Dir-se-ia, diante da atividade que desenvolveis, tratar-se de uma
questão do mais alto interesse para a Humanidade, quando não se trata,
na maioria dos casos, senão de vos pordes em condições de satisfazer a
necessidades exageradas, à vaidade, ou de vos entregardes a excessos.
Que de penas, de amofinações, de tormentos cada um se impõe; que de
noites de insônia, para aumentar haveres muitas vezes mais que
suficientes!
Por cúmulo de cegueira, freqüentemente se
encontram pessoas, escravizadas a penosos trabalhos pelo amor imoderado
da riqueza e dos gozos que ela proporciona, a se vangloriarem de viver
uma existência dita de sacrifício e de mérito – como se trabalhassem
para os outros e não para si mesmas! Insensatos! Credes, então,
realmente, que vos serão levados em conta os cuidados e os esforços que
despendeis movidos pelo egoísmo, pela cupidez ou pelo orgulho, enquanto
negligenciais do vosso futuro, bem como dos deveres que a solidariedade
fraterna impõe a todos os que gozam das vantagens da vida social?

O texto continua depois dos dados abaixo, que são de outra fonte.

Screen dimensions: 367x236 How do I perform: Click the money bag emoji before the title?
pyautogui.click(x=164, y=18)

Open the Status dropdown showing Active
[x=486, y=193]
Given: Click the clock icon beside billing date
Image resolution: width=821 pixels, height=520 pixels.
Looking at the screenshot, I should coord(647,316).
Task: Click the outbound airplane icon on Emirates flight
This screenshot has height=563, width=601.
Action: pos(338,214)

Unicamente no vosso corpo haveis pensado; seu bem-estar, seus prazeres
foram o objeto exclusivo da vossa solicitude egoística. Por ele, que
morre, desprezastes o vosso Espírito, que viverá sempre. Por isso mesmo,
esse senhor tão amimado e acariciado se tornou o vosso tirano; ele
manda sobre o vosso Espírito, que se lhe constituiu escravo. Seria essa a
finalidade da existência que Deus vos outorgou? – Um Espírito protetor. (Cracóvia, 1861.)
13. Sendo
o homem o depositário, o administrador dos bens que Deus lhe pôs nas
mãos, contas severas lhe serão pedidas do emprego que lhes haja ele
dado, em virtude do seu livre-arbítrio. O mau uso consiste em os aplicar
exclusivamente na sua satisfação pessoal; bom é o uso, ao contrário,
todas as vezes que deles resulta um bem qualquer para outrem. O
merecimento de cada um está na proporção do sacrifício que se impõe a si
mesmo. A beneficência é apenas um modo de empregar-se a riqueza; ela dá
alívio à miséria presente; aplaca a fome, preserva do frio e
proporciona abrigo ao que não o tem. Dever, porém, igualmente imperioso e
meritório é o de prevenir a miséria. Tal, sobretudo, a missão das
grandes fortunas, missão a ser cumprida mediante os trabalhos de todo
gênero que com elas se podem executar. Nem, pelo fato de tirarem desses
trabalhos legítimo proveito os que assim as empregam, deixaria de
existir o bem resultante delas, porquanto o trabalho desenvolve a
inteligência e exalça a dignidade do homem, facultando-lhe dizer,
altivo, que ganha o pão que come, enquanto a esmola humilha e degrada. A
riqueza concentrada em uma mão deve ser qual fonte de água viva que
espalha a fecundidade e o bem-estar ao seu derredor. Ó vós, ricos, que a
empregardes segundo as vistas do Senhor! O vosso coração será o
primeiro a dessedentar-se nessa fonte benfazeja; já nesta existência
fruireis os inefáveis gozos da alma, em vez dos gozos materiais do
egoísta, que produzem no coração o vazio. Vossos nomes serão benditos na
Terra e, quando a deixardes, o soberano Senhor vos dirá, como na
parábola dos talentos: “Bom e fiel servo, entra na alegria do teu
Senhor.” Nessa parábola, o servidor que enterrou o dinheiro que lhe fora
confiado é a representação dos avarentos, em cujas mãos se conserva
improdutiva a riqueza. Se, entretanto, Jesus fala principalmente das
esmolas, é que naquele tempo e no país em que ele vivia não se conheciam
os trabalhos que as artes e a indústria criaram depois e nas quais as
riquezas podem ser aplicadas utilmente para o bem geral. A todos os que
podem dar, pouco ou muito, direi, pois: dai esmola quando for preciso;
mas, tanto quanto possível, convertei-a em salário, a fim de que aquele
que a receba não se envergonhe dela. – Fénelon. (Argel, 1860.)